The conflict between xAI and OpenAI is escalating again. This time it’s all about wood-fired pizza.

Over the weekend, Elon Musk and OpenAI engineers competed in X on wood-fired crusts, dough fermentation, and campus chefs.

On the surface, it was a casual exchange about free pizza for lunch. At the root of this is the condensation of trends occurring in Silicon Valley. Rival AI companies are publicly touting perks like culture and free lunches in the competition for top engineers.

The exchange began when Musk reposted a video of an xAI engineer calling his job a “once-in-a-lifetime opportunity.”

“Join @xAI,” Musk wrote.

The post quickly drew a response from xAI’s competitor, OpenAI.

“Or join Codex,” said Thibault Sottiaux, an engineering lead working on OpenAI’s Codex software agent, who is also hiring. OpenAI operates “on much the same principles,” he wrote — and then added the increasingly common recruiting pitch.

“Let’s join the bright side. There’s pizza too,” Sotiaux wrote.

Musk fired back: “But how good is your wood-fired pizza?”

After that, the pizza pose shifted to the ingredients, and then to the corporate chefs who prepare them.

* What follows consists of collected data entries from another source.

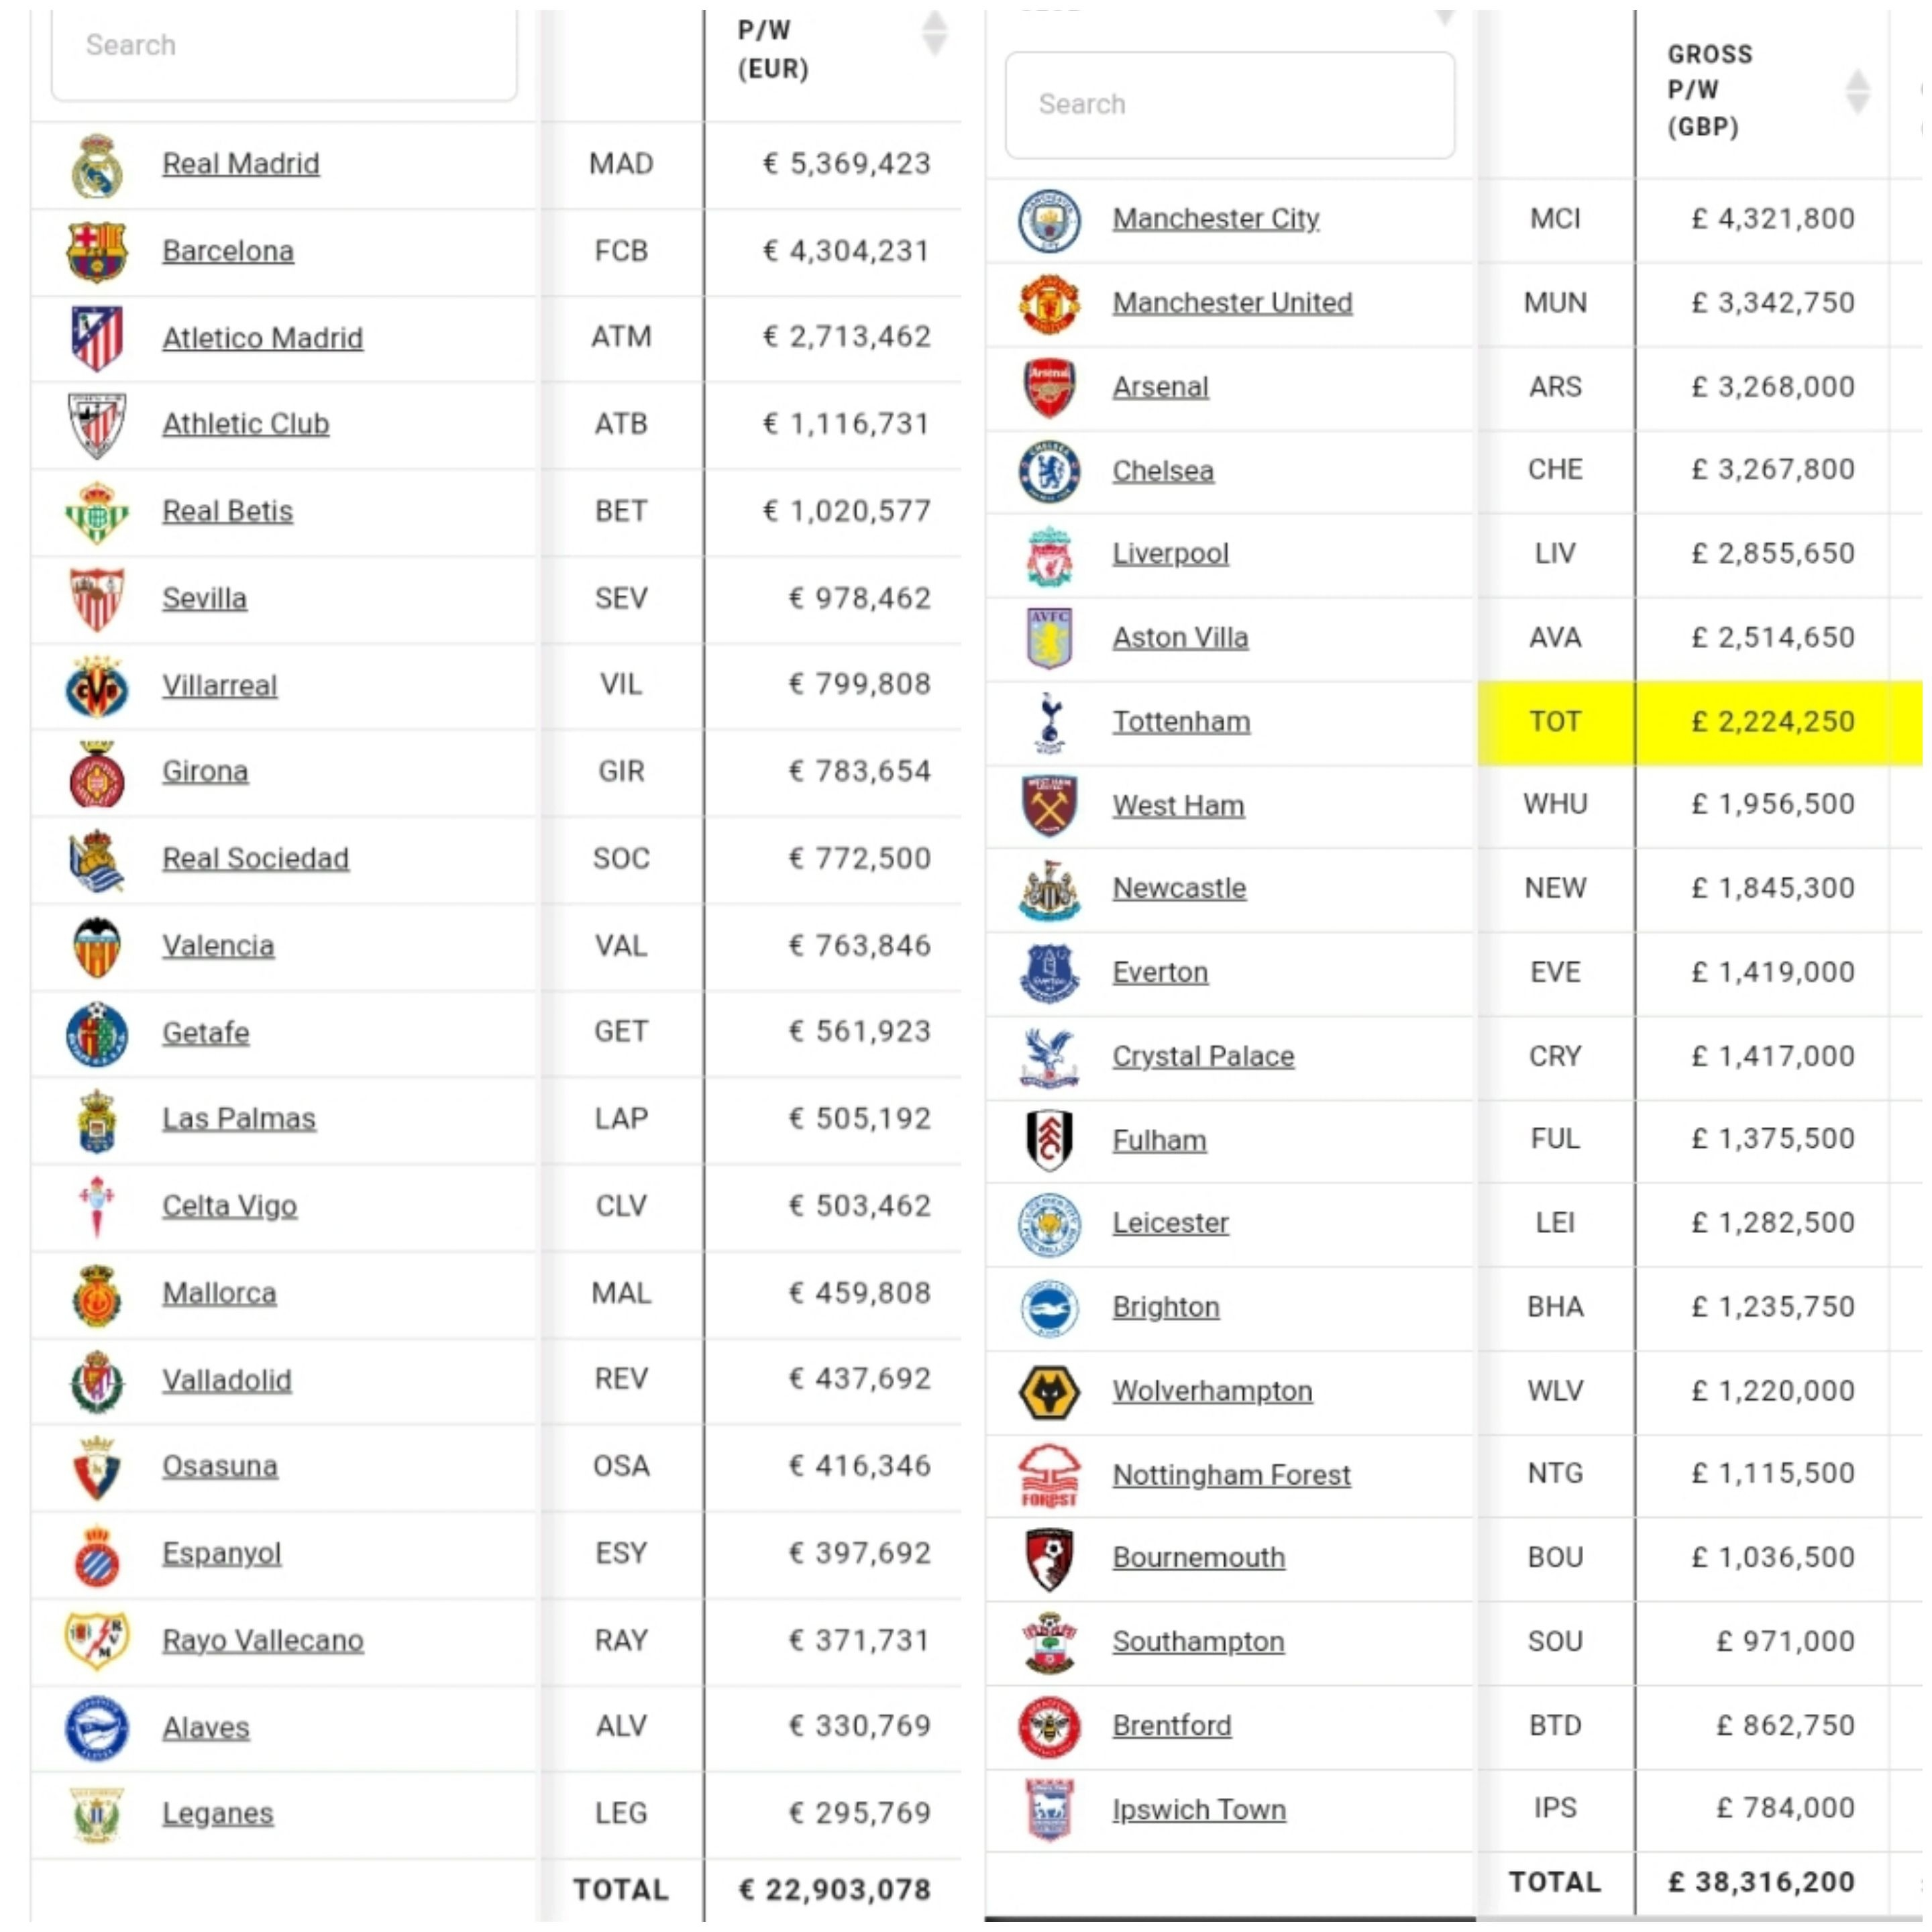Expand the dropdown arrow above the Premier League search
This screenshot has width=1932, height=1932.
(1444, 18)
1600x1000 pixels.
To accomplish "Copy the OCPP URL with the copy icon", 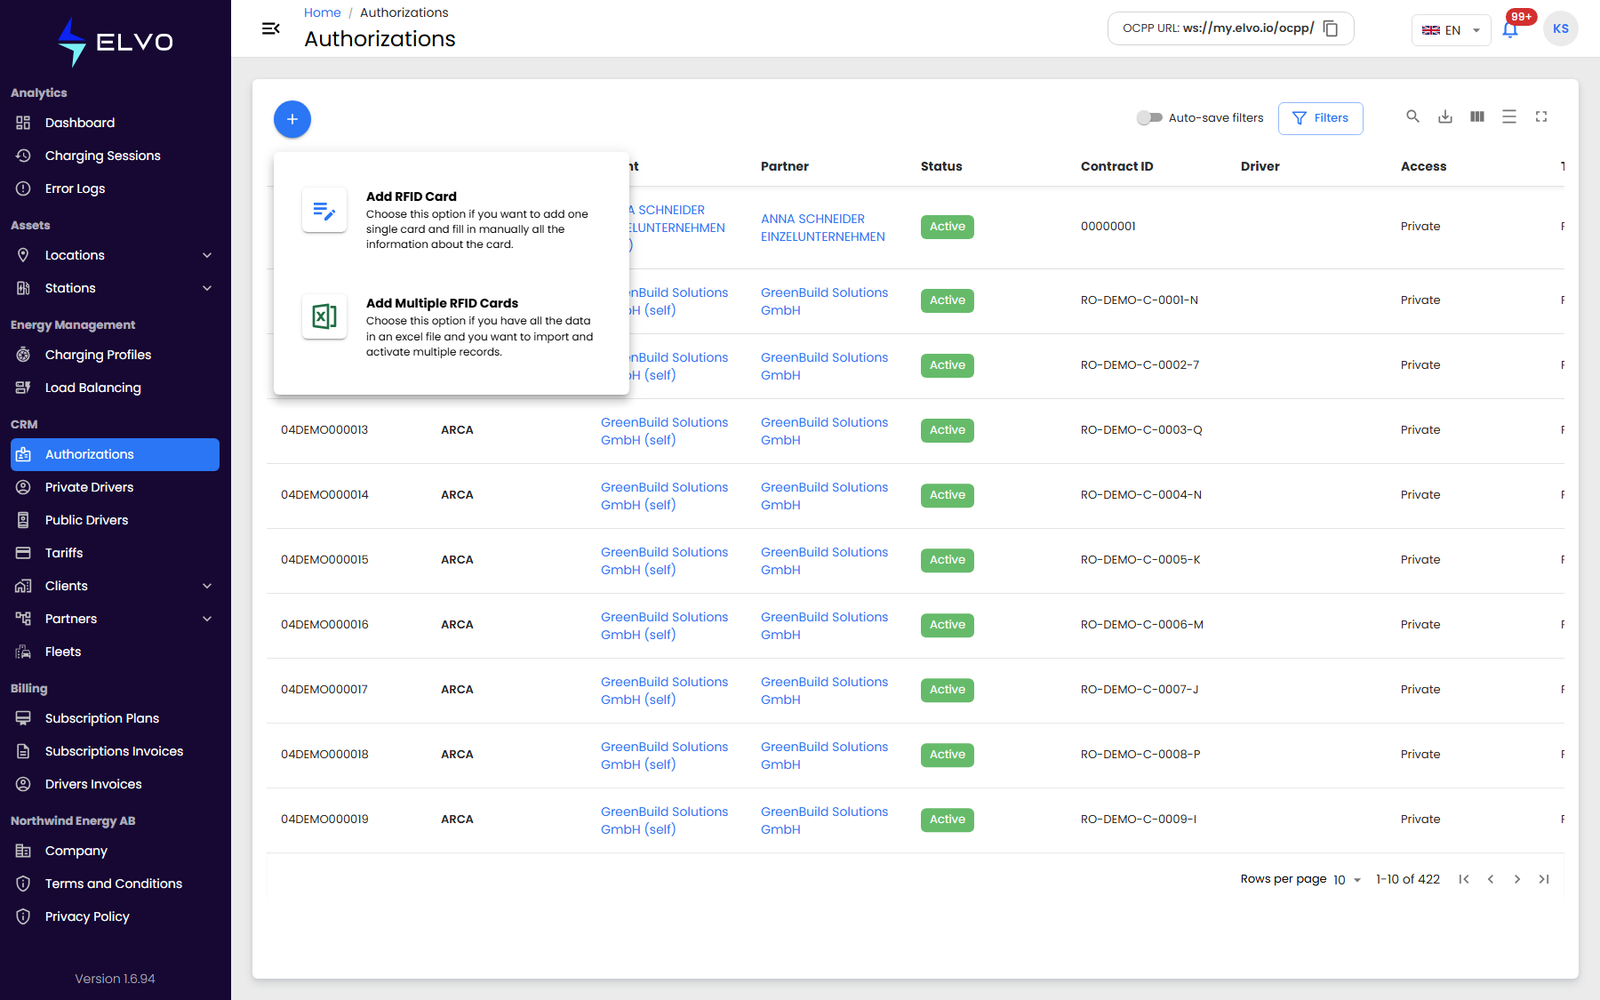I will 1331,29.
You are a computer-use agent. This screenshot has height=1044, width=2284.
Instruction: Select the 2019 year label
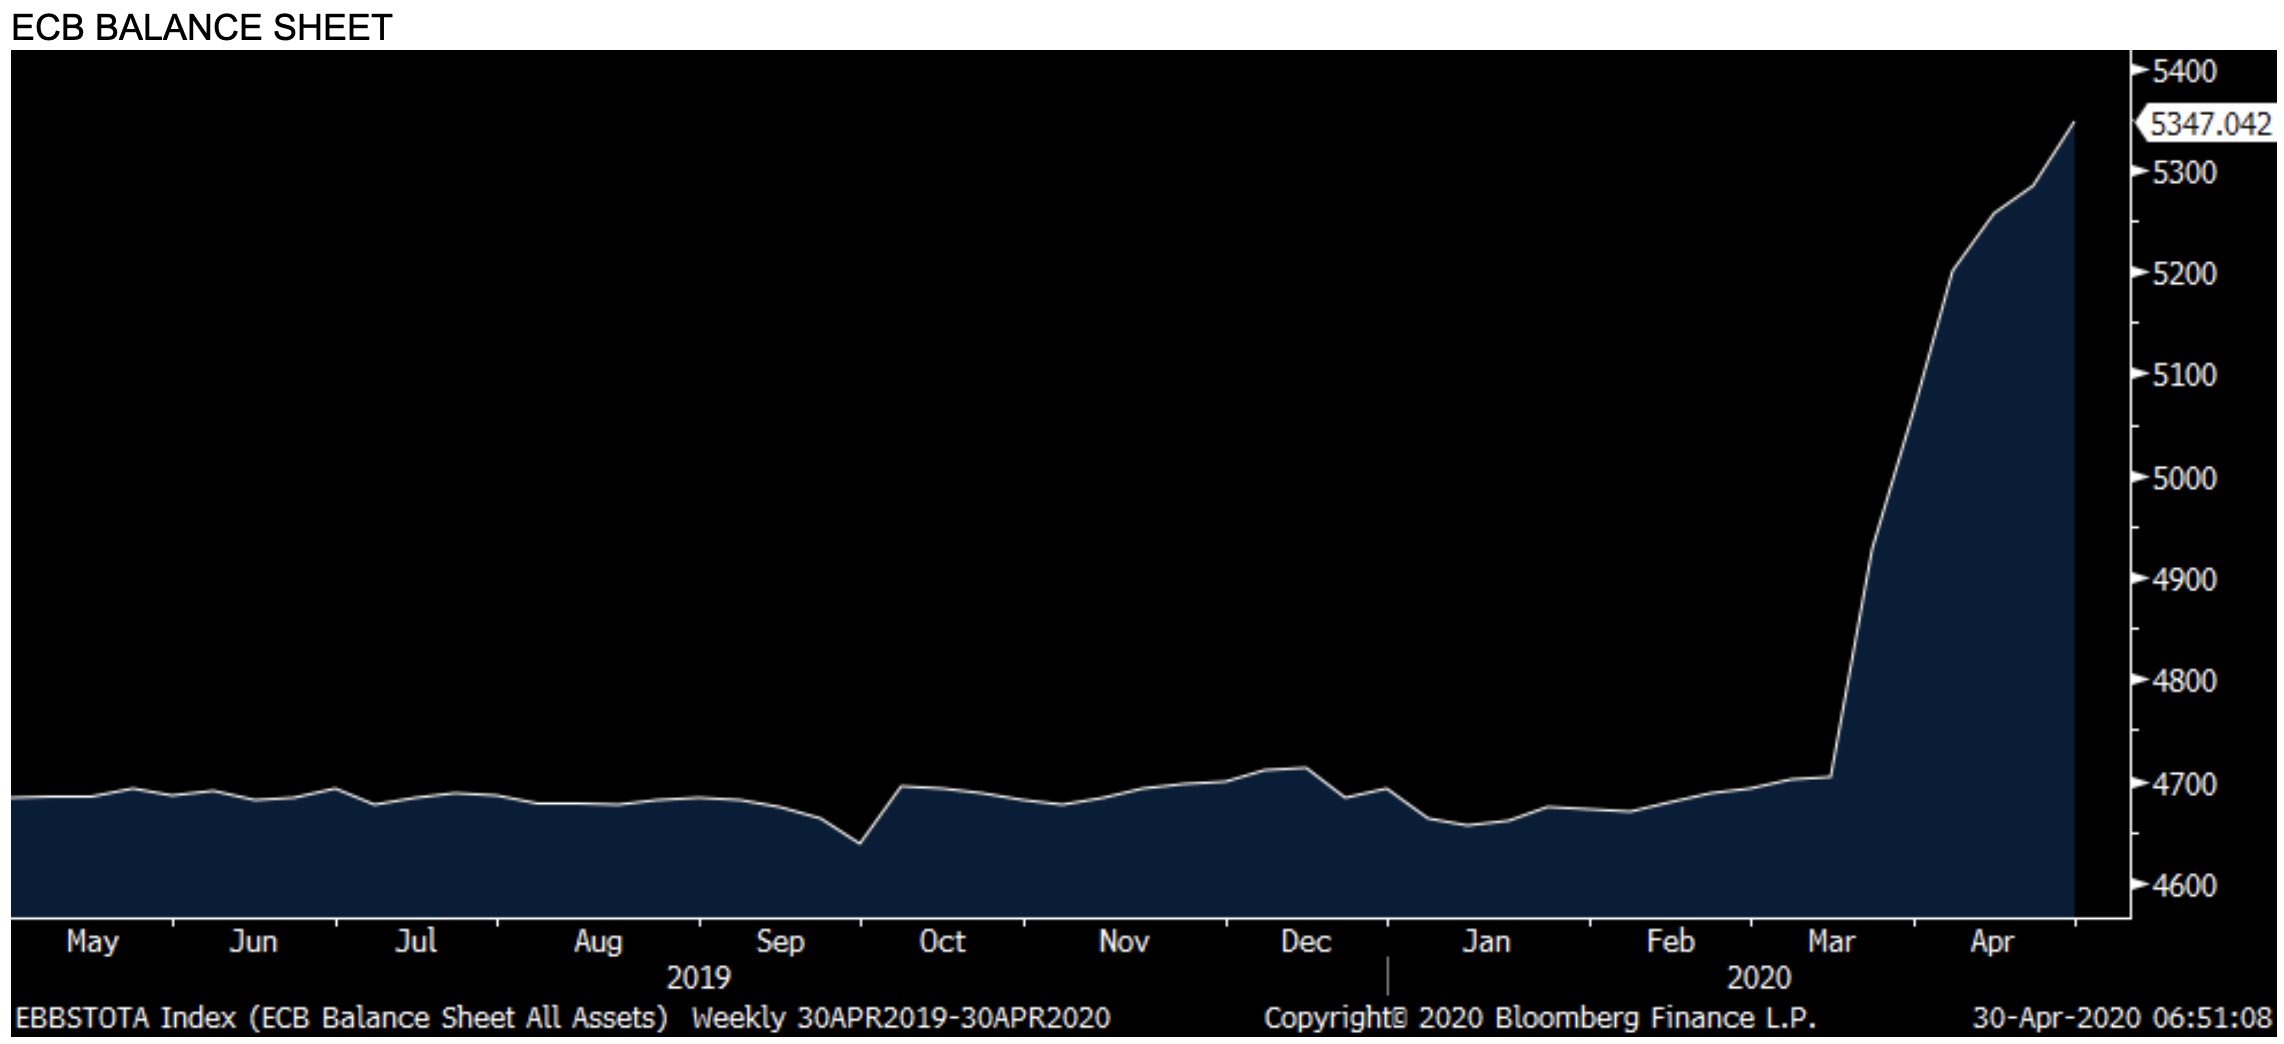click(698, 977)
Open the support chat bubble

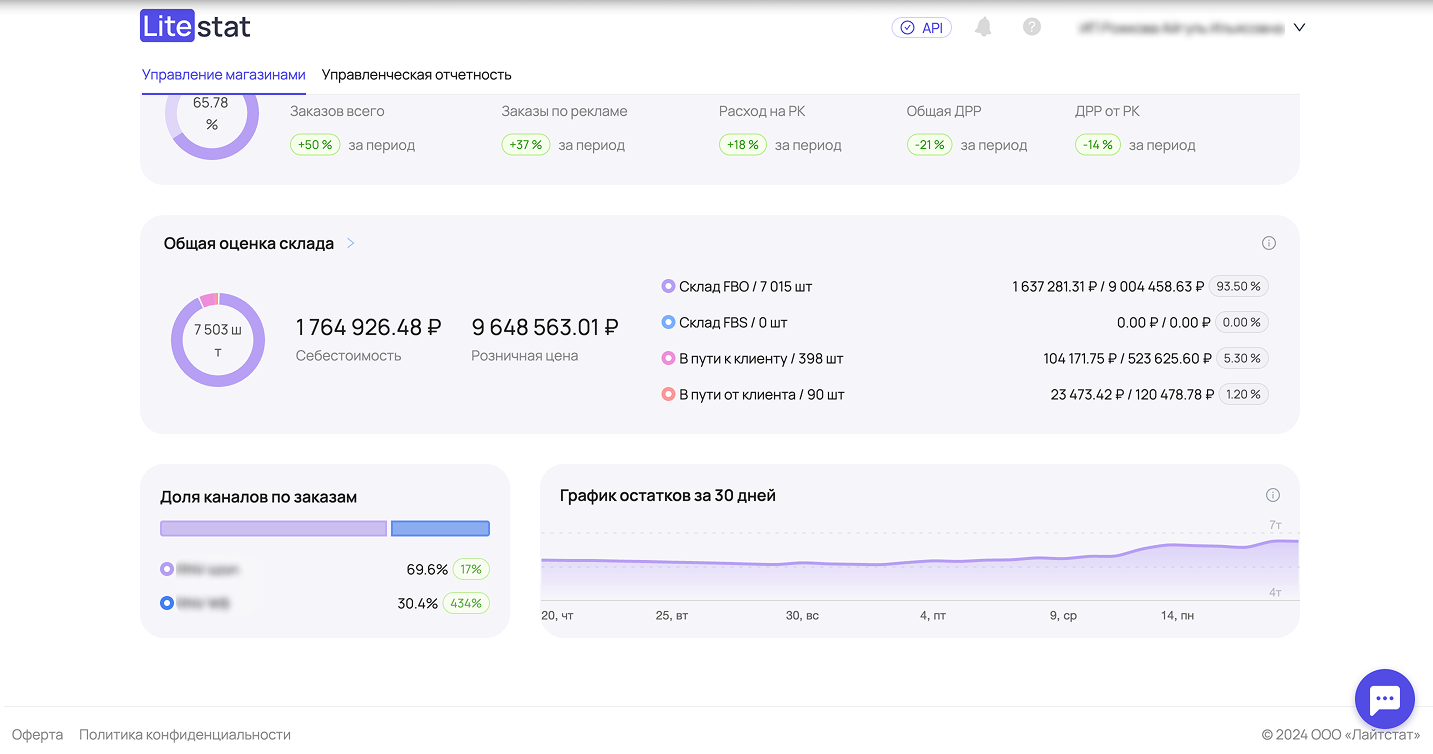click(1384, 698)
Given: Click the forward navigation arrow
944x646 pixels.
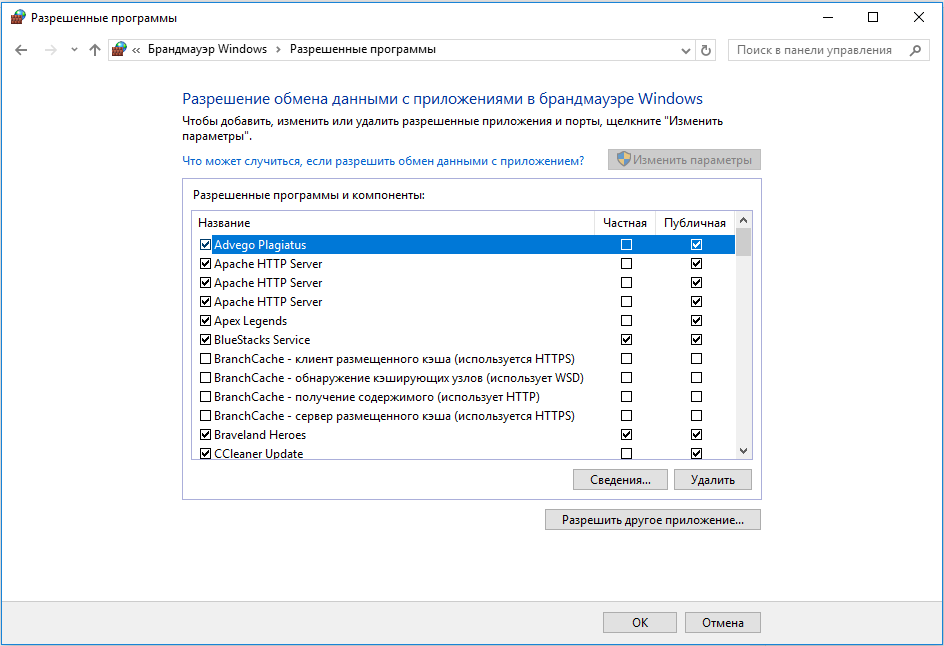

“But what about the fabric?” he wrote back. “There are no shortcuts. You need at least 24 hours. And our chef is 🔥.”

Musk replied, “My chef is so good that God looked at me from heaven and said you are my most delicious creation.”

“After taking a bite, he wasn’t 100% satisfied and asked the chef to improve SoTA,” Sotiaux said. “Our chefs contributed and created recipes that are widely credited with accelerating AGI timelines.”

The real battle behind the pizza post

The tomato pie-based joke was sweet, but the content was spicier.

AI labs are high-stakes competition for elite engineers, with hefty compensation packages stretching into the nine-figure realm.

Companies like Amazon, Microsoft, Meta, OpenAI, and Musk’s xAI are competing for a relatively small pool of researchers who can build the next generation of models and infrastructure.

According to professional AI poacher Mark Zuckerberg, two important perks have emerged in the AI ​​talent wars besides money. Access to GPUs and fewer direct reports.

“People say, ‘I want to minimize the number of people reporting to me and get the most out of my GPU,'” Zuckerberg said in a 2025 TITV interview.

At the same time, the broader technology industry is rolling back many of its pre-pandemic perks amid cost cuts. Remote work is becoming less widespread, layoffs are gaining momentum, and perks like pet care allowances and comprehensive wellness benefits are becoming less common for new hires.

But there’s one perk that still remains. It’s a gorgeous lunch spread.

Wood-fired pizza might also be a good idea.